Maryland duo Wye Oak - Jenn Wasner (lead vocals, guitars) and Andy Stack (synthesizer, piano, drums, percussion) - are back with their fifth album so far since their self-released debut
album, If Children (2007, later to be re-released by Merge in 2008). Tween comes some two years after their last album, Shriek. This new
record was launched physically in early August, after a digital pre-launch three months ago. However, the songs included are much older, as these eight tracks are from the years 2011-2014,
from the Civilian (2011) and Shriek (2014) song-writing/recording period. As the twosome states, these songs were 'written, scrapped,
and re-purposed'. Old (well, not that old...) in-between songs, 're-purposed' for this new album. Wasner and Stack have described the Tween songs as
'not emblematic of a step forward, but a step sideways in time.' In fact, this is Wye Oak's album number 4 1/2.
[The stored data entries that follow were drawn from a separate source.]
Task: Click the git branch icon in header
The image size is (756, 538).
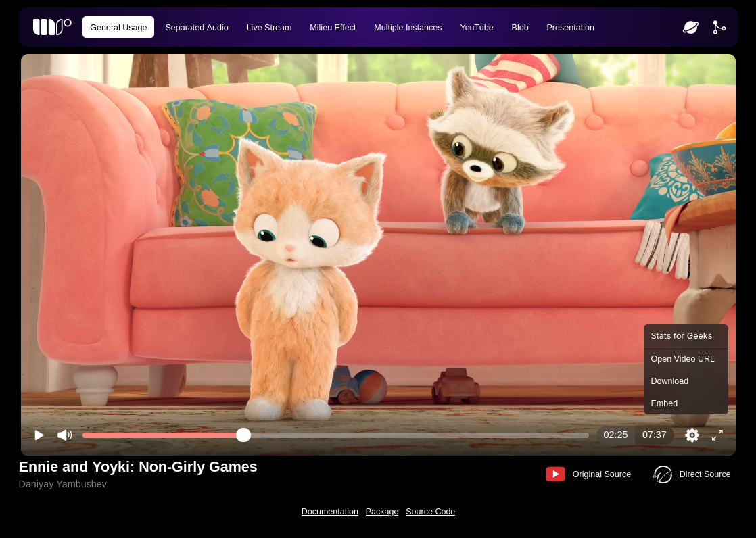Action: [x=719, y=27]
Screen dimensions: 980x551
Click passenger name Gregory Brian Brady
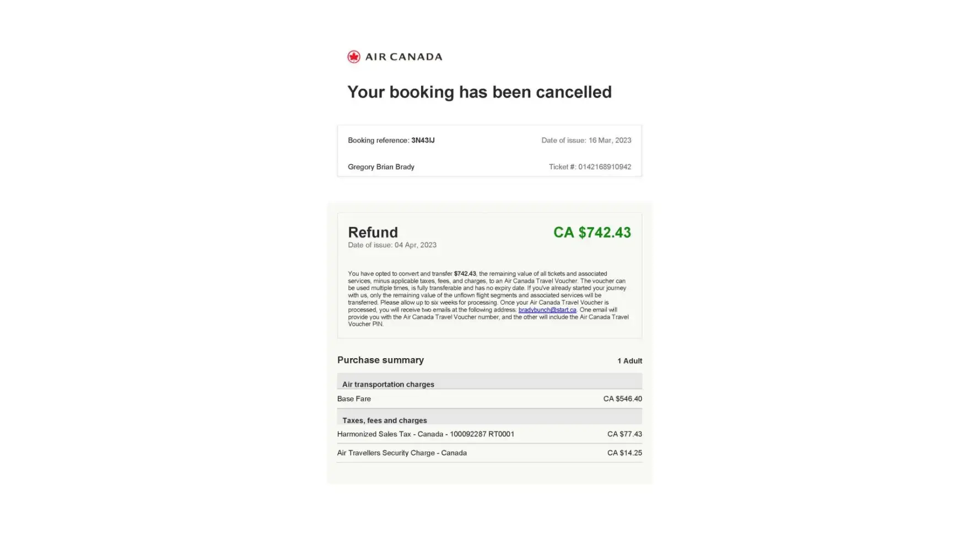coord(381,167)
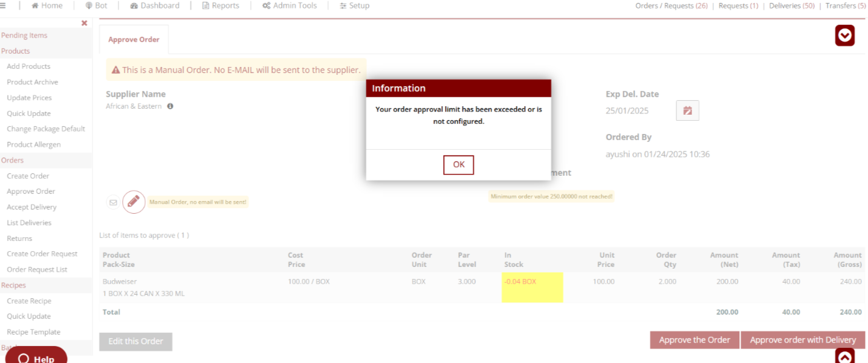Open Orders / Requests notifications link
The height and width of the screenshot is (363, 868).
pos(671,6)
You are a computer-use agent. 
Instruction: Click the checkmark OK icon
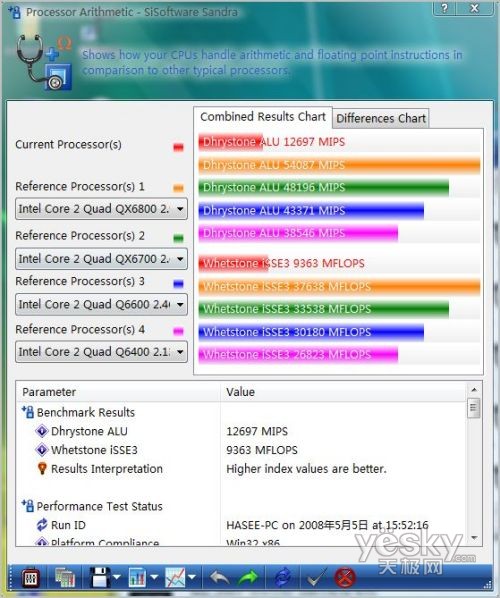coord(317,578)
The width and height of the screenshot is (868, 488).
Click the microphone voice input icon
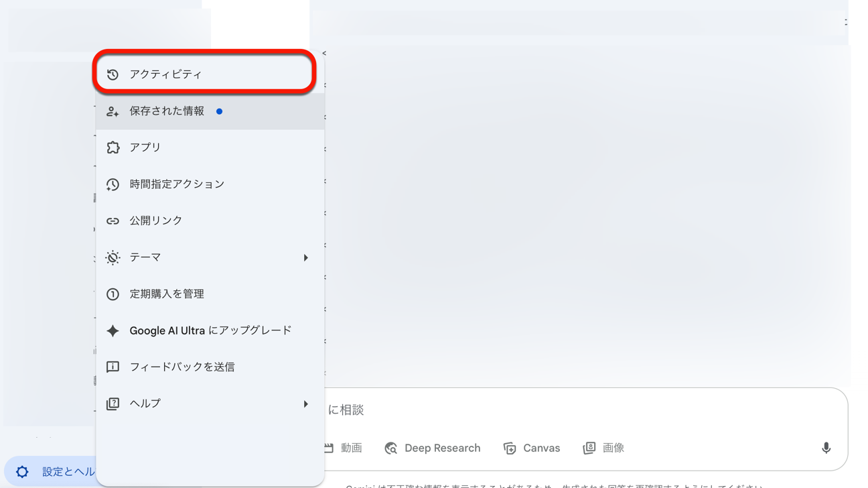[826, 448]
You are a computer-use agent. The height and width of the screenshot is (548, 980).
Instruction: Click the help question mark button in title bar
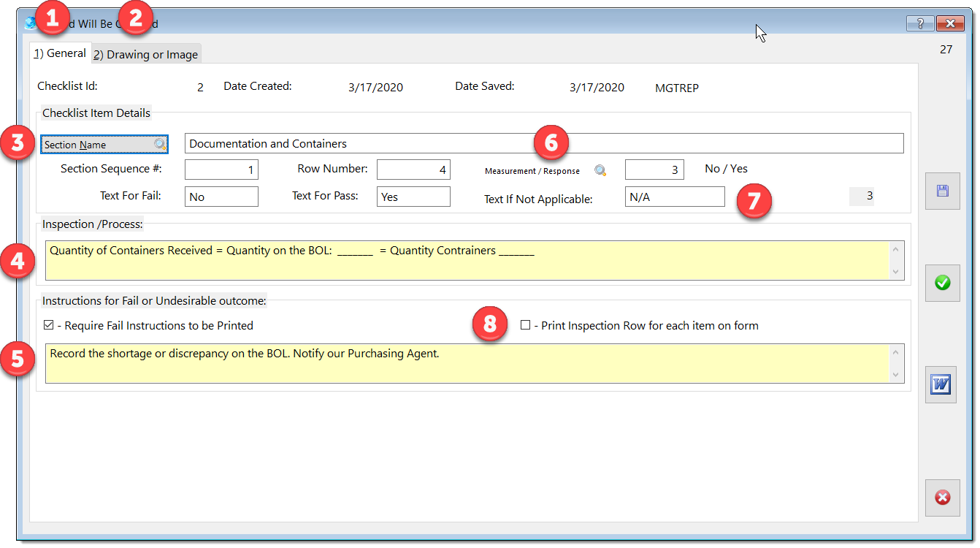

According to Merge, 'these are no castaways or cutouts. In fact, pound for pound, Tween might actually be more directly accessible than
Shriek.' Well, to this I can agree. The Tween songs are, if not immediately catchy and hummable, somewhat more straightforward and less introvert than most of the Shriek
tracks. That said, Wye Oak operate within a dreamy, blurred pop landscape - despite one of their song titles, "No Dreaming". Stack and Wasner know how to create floating dream-pop music.
They know their Cocteau Twins and their shoegaze (Cocteau Twins meets The Besnard Lakes, anyone...?), but they're more of a 'rock band' than say, another Maryland duo, Beach House. Tweens
unveils quite a few neat pop songs, such as "If You Should See", "Better (For Esther)", and "Watching the Waiting". The majestic and mysterious "No Dreaming" is also a fine moment. All in
all, Tweens is good company, despite a couple of more anonymous tracks. Eight songs clocking in at some 35 minutes. The songs which until now have had wrong 'timing
and context', are all both electric and electronic at the same time. 'tween time and place. Enter Wye Oak's comfort zone for some chill and ease.